- _GOAL_
Rewrite the data starting at the line containing "Given: Open the Оборудование tab" and ending at the line containing "click(x=370, y=648)", changing "Task information" to "Task details" and leaving everything else as it is.

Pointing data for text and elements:
>>>
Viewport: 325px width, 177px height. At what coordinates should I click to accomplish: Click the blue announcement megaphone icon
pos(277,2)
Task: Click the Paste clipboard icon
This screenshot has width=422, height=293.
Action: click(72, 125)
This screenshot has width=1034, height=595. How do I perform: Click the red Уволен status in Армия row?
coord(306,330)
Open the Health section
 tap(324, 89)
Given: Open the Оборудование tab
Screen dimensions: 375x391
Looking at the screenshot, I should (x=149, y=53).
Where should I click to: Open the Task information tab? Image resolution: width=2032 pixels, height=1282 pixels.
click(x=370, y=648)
<<<
>>>
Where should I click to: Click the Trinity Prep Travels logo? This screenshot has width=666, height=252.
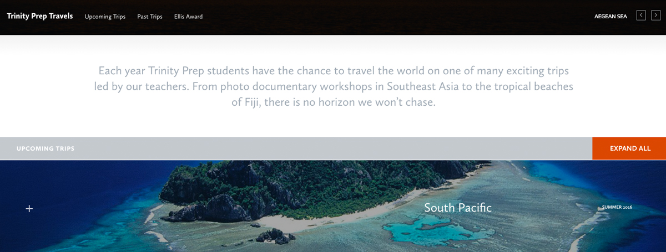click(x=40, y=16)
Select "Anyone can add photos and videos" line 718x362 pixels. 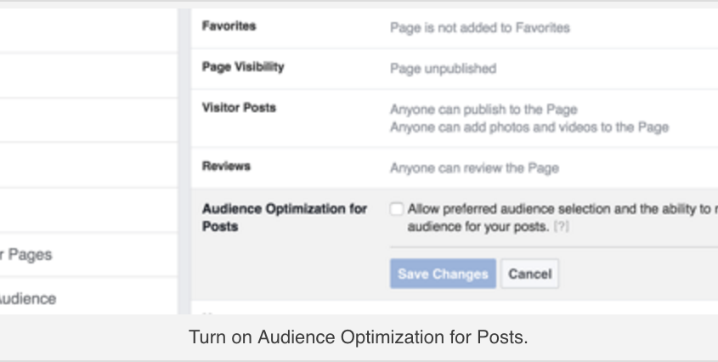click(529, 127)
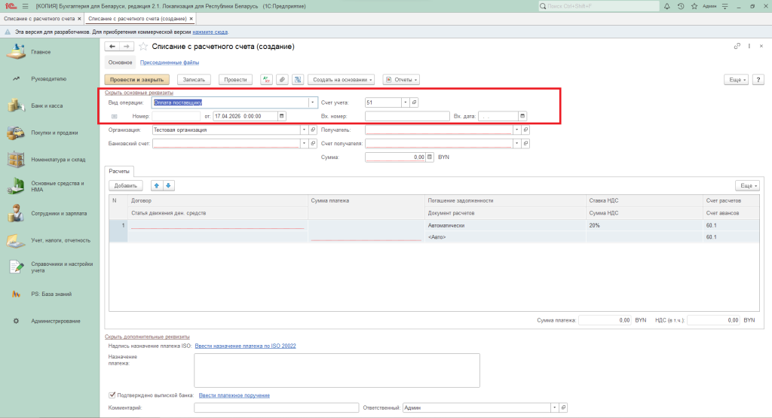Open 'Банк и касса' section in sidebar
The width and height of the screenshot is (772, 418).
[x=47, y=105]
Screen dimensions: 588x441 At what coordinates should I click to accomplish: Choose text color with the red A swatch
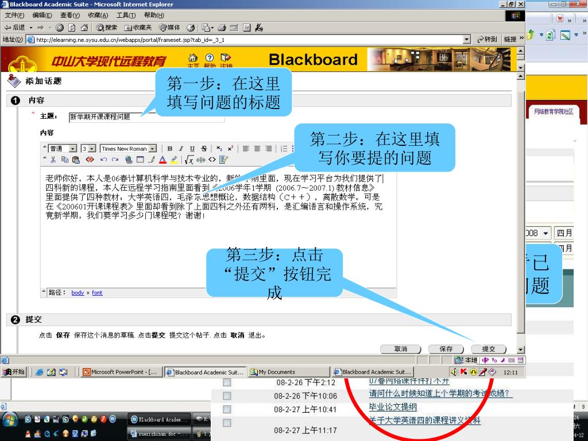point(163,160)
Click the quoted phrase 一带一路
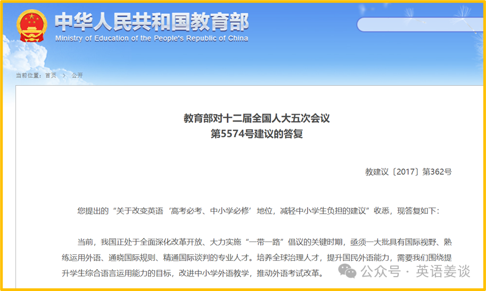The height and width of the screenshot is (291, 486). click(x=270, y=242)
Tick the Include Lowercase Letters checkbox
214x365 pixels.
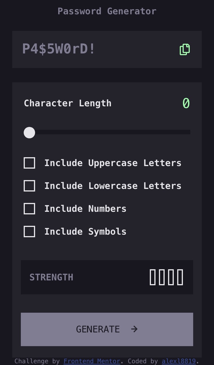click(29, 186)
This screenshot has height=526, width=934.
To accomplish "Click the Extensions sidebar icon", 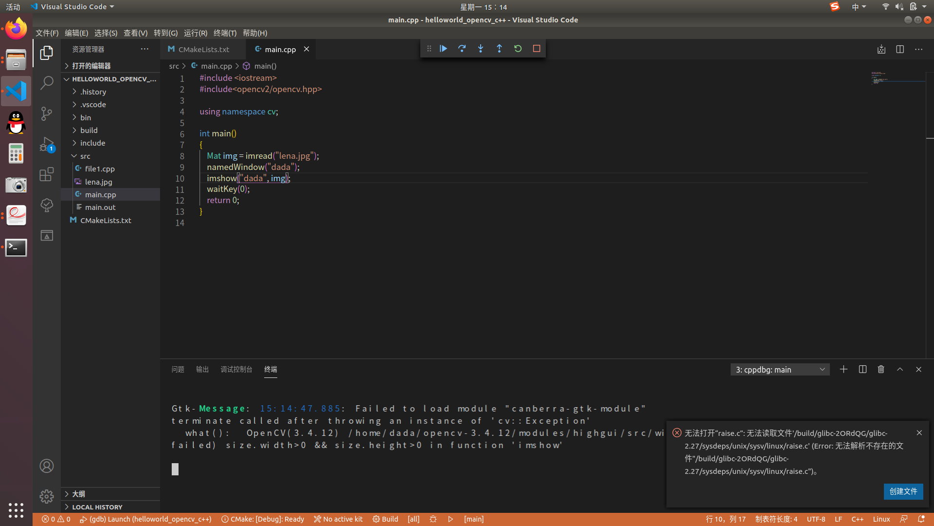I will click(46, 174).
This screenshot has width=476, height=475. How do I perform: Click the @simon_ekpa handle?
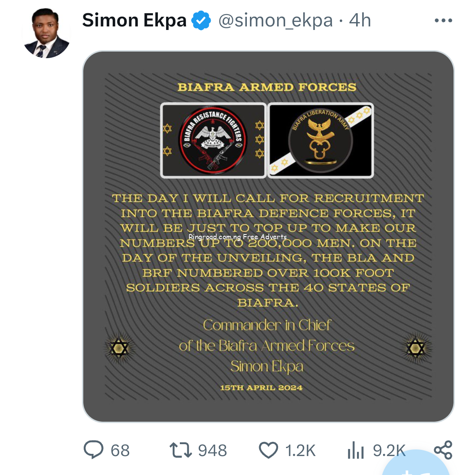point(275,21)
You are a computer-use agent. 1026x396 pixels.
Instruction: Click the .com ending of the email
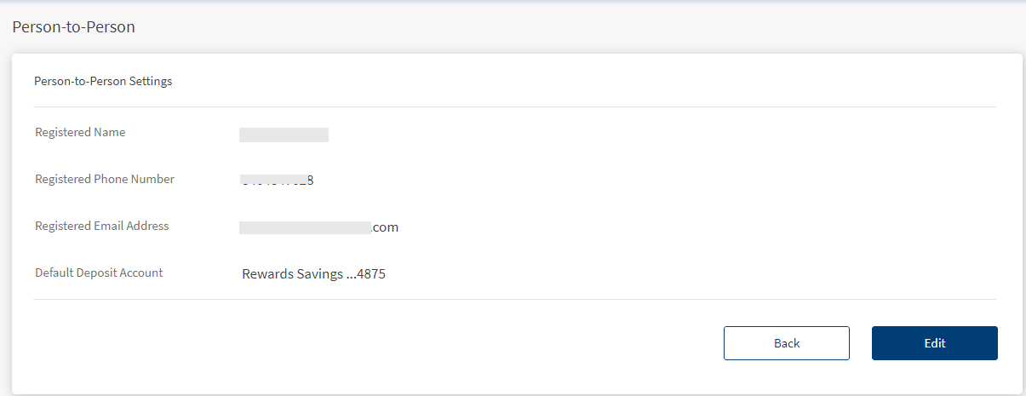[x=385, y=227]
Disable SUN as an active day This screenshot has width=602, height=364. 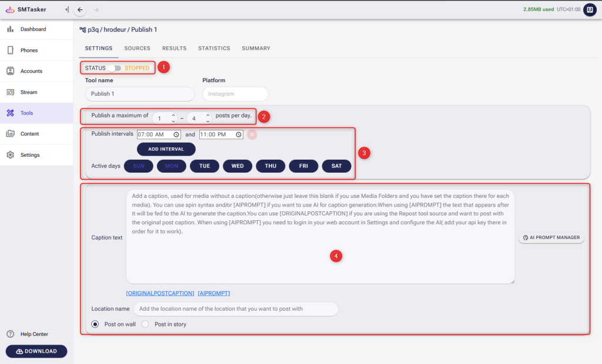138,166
<<<
>>>
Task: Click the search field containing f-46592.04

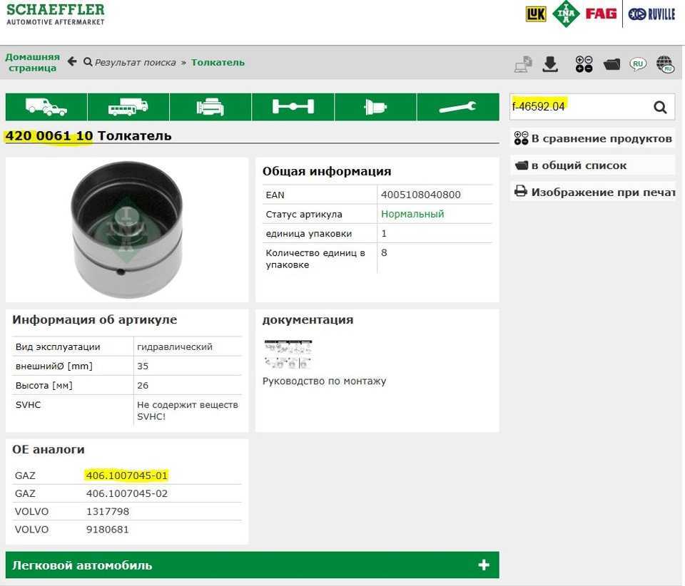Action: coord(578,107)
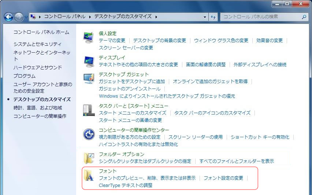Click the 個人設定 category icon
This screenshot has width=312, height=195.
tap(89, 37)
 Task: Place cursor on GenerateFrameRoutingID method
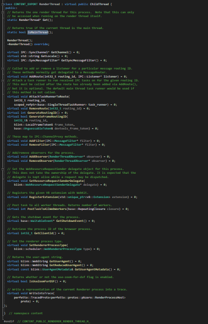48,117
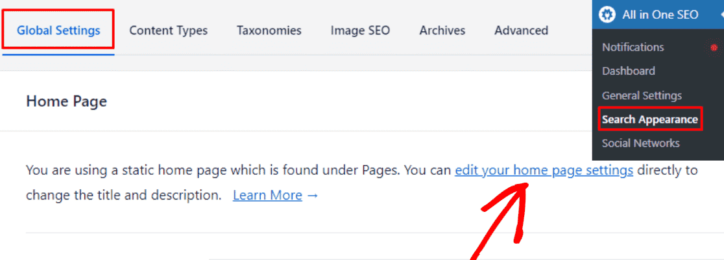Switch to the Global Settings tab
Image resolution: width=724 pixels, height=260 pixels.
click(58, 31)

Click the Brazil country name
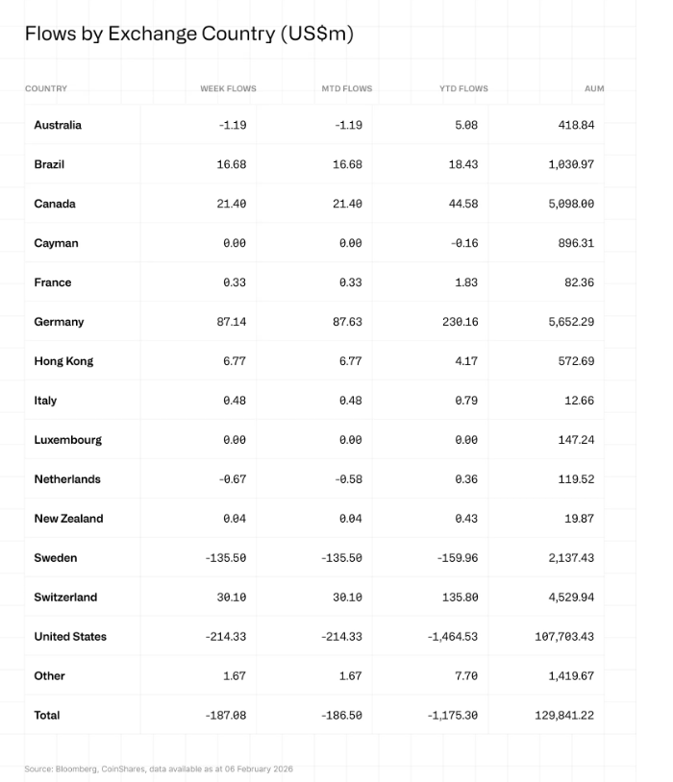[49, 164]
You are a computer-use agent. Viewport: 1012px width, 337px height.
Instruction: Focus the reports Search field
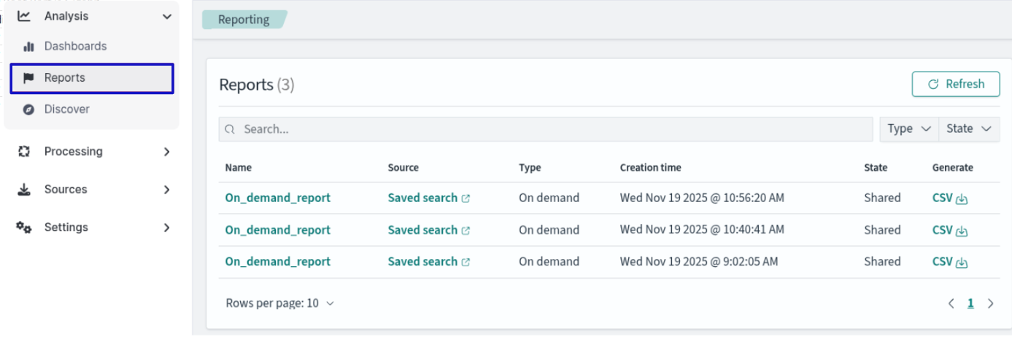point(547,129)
<<<
- _SOLVED PROBLEM_
Given: Open the Оборудование tab
Screen dimensions: 375x391
Looking at the screenshot, I should (x=149, y=53).
Where should I click to: Open the Task details tab? Image resolution: width=2032 pixels, height=1282 pixels.
click(x=370, y=648)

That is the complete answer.